Weinberg has many “firsts” on his long list of professional accomplishments. He discovered the first human oncogene, a mutated form of a normal gene that can contribute to cancer. He was the first to turn a normal human cell into a cancer cell. And he was the first to clone a tumor suppressor gene, which normally restricts cell growth but when mutated allows cells to proliferate. His lab was also the first to successfully graft human breast tissue into the mammary glands of mice. The tissue produced human milk and in some cases developed tumors similar to those found in humans. For the first time, scientists could study the early stages of breast cancer in human tissue without having to examine a human being.
“We’re becoming increasingly refined in our ability to model human disease [in mice],” says Jacks. “We can produce in a specific way the kind of mutations that occur in human cancer.” Last December, for example, one of his teams announced that it had developed two mouse models that, with only slight genetic differences between them, resulted in two distinct forms of female reproductive disease. In the first model, the researchers mutated a known cancer-causing gene called K-ras, which caused the animals to develop endometriosis–a gynecologic disease that afflicts about five million women in the United States. In the second model, the researchers combined the mutated K-ras gene with an altered form of a gene known as Pten, which normally works to suppress cancer. The result was a mouse that developed a specific type of ovarian cancer. These mice represented the first animal models of the two diseases. “The end result is two models that are very powerful in how they might be used for two important diseases of the female reproductive organs,” says Jacks.
How they might be used depends on who’s interested.

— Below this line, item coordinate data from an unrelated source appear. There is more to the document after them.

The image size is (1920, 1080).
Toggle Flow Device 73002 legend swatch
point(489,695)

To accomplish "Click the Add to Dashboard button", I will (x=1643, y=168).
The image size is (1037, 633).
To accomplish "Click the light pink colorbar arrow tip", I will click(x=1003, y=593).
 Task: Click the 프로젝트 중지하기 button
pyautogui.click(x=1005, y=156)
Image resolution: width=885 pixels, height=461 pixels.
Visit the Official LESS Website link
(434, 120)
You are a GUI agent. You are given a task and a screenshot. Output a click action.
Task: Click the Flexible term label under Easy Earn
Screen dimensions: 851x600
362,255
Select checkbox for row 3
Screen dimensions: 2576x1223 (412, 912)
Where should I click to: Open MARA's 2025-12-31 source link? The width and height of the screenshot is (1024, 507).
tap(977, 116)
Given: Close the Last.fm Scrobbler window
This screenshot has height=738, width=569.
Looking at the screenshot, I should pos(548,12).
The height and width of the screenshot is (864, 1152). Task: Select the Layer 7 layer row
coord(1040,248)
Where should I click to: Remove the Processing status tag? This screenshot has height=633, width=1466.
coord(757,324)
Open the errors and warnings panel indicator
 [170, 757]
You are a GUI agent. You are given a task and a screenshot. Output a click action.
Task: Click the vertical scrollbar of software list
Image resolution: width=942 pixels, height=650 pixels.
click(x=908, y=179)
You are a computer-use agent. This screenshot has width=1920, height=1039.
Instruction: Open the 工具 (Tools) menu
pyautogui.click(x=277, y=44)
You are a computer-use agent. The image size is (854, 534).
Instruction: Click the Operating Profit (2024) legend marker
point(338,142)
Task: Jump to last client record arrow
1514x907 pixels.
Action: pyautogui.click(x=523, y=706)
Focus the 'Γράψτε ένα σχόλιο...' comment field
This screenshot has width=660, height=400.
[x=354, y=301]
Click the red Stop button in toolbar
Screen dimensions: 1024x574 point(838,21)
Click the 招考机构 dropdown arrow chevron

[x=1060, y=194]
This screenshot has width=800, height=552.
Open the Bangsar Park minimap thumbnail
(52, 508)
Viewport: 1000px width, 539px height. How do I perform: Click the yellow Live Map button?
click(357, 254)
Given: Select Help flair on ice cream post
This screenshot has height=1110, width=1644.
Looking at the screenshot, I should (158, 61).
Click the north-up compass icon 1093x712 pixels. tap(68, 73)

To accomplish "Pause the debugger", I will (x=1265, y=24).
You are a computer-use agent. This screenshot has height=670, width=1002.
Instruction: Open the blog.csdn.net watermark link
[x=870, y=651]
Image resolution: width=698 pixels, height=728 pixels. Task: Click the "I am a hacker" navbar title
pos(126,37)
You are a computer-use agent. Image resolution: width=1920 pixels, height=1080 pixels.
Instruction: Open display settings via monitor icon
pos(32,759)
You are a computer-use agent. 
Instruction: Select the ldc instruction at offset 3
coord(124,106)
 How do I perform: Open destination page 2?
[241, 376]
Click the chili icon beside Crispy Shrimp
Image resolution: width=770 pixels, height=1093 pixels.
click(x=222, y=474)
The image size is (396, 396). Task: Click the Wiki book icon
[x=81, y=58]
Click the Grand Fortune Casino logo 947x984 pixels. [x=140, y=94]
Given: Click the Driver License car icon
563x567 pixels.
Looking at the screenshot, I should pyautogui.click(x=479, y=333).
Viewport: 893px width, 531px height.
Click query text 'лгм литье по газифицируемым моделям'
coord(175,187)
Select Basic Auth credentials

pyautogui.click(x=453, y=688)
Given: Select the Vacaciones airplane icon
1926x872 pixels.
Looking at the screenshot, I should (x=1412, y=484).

Jacks’s team, for example, uses its mouse models to study the effects of genetic mutation on tumor development, extracting cells from the animals’ tissue and examining how genes within the cells function. But people outside of MIT can request the animal models for use in their own research, including tests of potential anticancer drugs. That’s because almost all of the mouse strains developed in Jacks’s lab–and in anyone else’s lab at the Center for Cancer Research, for that matter–are placed in repositories such as the Mouse Models of Human Cancers Consortium Repository in Frederick, MD. Funded by the NCI, the repository makes models available for free to researchers at other institutions. It also manages a database that contains information relevant to each mouse strain. “The NCI has been aggressive in building [repositories] to make it easier for groups to share data,” says Jacks. This is important, he says, because it can take a lab a year or two to develop a specific genetic cancer model, including six months to breed mice that embody it. Singer says that MIT stands out among members of the consortium, not only for developing useful models but for “setting a new paradigm in how we need to be doing collaborative science.”